2.    Fase 2, Belajar kelompok. Tugas anggota kelompok adalah menguasai materi yang diberikan guru dan membantu teman satu kelompok untuk menguasai materi tersebut. Siswa diberi lembar kegiatan yang dapat digunakan untuk melatih ketrampilan yang sedang diajarkan untuk mengevaluasi diri mereka dan teman dalam satu kelompok.
3.    Fase 3, Pemberian kuis. Kuis dikerjakan siswa secara mandiri. Hal ini bertujuan untuk menunjukkan apa saja yang telah diperoleh siswa selama belajar dalam kelompok.
4.    Fase 4, Pemberian penghargaan. Pemberian penghargaan kelompok berdasarkan pada rata-rata nilai perkembangan individu dalam kelompoknya.

Sedangkan menurut Slavin (1995) belajr kooperatif tipe STAD melalui lima tahapan yang meliputi:
1.    Tahap penyajian materi, yang mana guru memulai dengan menyampaikan indicator yang harus dicapai hari itu dan memotivasi siswa tentang materi yang akan dipelajari. Dilanjutkan dengan pemberian persepsi dengan tujuan untuk mengingatkan siswa dengan materi prasarat yang telah dipelajari, agar siswa dapat menghubungkan materi yang akan dipelajari dengan pengetahuan yang dimiliki.
2.    Tahap kerja kelompok, pada tahap ini siswa diberi lembar kerja sebagai bahan yang akan dipelajari. Dalam kerja kelompok siswa saling berbagi tugas, saling membantu memberikan penyelesaian agar semua anggota kelompok dapat memahami materi yang dibahas dan satu lembar kerja dikumpulkan sebagai hasil kerja kelompok.
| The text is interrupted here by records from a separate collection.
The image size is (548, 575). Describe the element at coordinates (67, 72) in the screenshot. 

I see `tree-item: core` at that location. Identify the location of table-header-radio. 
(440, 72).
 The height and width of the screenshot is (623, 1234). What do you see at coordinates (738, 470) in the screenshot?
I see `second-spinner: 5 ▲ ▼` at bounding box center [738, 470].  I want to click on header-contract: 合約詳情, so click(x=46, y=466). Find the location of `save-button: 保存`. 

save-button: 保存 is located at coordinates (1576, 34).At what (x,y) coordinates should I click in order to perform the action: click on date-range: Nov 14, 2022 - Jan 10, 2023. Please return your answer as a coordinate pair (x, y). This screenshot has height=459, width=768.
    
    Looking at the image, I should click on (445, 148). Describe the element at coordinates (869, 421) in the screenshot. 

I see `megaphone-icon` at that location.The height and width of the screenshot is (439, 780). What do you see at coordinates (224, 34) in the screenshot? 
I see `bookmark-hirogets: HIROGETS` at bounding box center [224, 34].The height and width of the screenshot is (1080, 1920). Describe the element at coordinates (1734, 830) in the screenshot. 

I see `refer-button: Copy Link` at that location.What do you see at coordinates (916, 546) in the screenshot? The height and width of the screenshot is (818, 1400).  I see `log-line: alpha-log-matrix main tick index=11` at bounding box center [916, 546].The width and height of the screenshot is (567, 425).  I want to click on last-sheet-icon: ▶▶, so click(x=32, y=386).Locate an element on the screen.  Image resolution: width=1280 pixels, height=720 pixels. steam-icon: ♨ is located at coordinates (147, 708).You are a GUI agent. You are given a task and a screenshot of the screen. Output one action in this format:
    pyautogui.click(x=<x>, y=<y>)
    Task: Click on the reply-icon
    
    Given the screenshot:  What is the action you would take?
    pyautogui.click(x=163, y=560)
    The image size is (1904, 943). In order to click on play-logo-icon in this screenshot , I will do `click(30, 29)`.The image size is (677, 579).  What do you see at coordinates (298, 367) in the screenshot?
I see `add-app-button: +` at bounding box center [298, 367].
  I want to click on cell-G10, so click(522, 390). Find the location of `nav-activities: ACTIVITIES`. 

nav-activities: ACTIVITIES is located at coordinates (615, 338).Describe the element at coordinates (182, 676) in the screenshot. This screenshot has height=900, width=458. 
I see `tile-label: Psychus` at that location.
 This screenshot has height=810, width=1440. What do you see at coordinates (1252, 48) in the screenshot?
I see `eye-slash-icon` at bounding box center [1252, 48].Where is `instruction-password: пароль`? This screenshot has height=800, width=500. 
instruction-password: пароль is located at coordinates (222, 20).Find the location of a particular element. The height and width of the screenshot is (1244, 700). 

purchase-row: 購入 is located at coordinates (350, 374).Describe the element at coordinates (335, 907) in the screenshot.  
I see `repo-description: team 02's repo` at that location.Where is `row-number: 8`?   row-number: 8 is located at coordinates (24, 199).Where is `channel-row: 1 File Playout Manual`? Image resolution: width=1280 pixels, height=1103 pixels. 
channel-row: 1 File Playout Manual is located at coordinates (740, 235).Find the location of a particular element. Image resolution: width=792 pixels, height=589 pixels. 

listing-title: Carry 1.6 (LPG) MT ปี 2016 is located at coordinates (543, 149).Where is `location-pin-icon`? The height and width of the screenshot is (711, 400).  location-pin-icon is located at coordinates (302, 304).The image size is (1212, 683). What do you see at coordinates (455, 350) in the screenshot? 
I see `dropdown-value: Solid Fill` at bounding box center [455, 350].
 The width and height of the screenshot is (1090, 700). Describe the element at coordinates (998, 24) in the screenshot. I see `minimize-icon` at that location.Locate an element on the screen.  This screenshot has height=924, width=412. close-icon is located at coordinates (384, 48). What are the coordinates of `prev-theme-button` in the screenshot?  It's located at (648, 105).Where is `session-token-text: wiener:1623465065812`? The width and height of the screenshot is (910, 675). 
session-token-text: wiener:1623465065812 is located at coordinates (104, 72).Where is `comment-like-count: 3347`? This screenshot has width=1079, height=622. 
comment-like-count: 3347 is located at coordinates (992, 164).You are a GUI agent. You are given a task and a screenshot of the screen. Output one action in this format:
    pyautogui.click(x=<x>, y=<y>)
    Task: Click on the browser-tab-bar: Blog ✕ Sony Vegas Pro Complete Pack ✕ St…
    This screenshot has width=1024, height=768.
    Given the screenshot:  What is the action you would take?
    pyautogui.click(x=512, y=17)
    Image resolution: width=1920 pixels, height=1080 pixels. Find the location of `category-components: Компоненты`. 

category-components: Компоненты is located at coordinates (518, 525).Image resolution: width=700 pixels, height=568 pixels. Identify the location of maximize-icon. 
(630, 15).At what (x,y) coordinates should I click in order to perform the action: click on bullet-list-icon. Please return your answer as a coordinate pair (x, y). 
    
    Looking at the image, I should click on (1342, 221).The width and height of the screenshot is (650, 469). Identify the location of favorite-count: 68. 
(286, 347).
3.    Tahap tes individu, untuk mengetahui sejauh mana keberhasilan belajar telah dicapai, diadakan tes secara individual mengenai materi yang telah dibahas. Skor individu didata dan diarsipkan yang nantinya akan digunakan pada perhitungan skor kelompok.
4.    Tahap perhitungan skor perkembangan individu, dihitung berdasarkan skor awal. Hal ini dimaksudkan agar siswa terpacu untuk memperoleh prestasi terbaik sesuai dengan kemampuannya.
5.    Pemberian penghargaan, diberikan berdasarkan perolehan skor rata – rata yang dikategorikan menjadi kelomok baik, kelompok hebat dan kelompok super.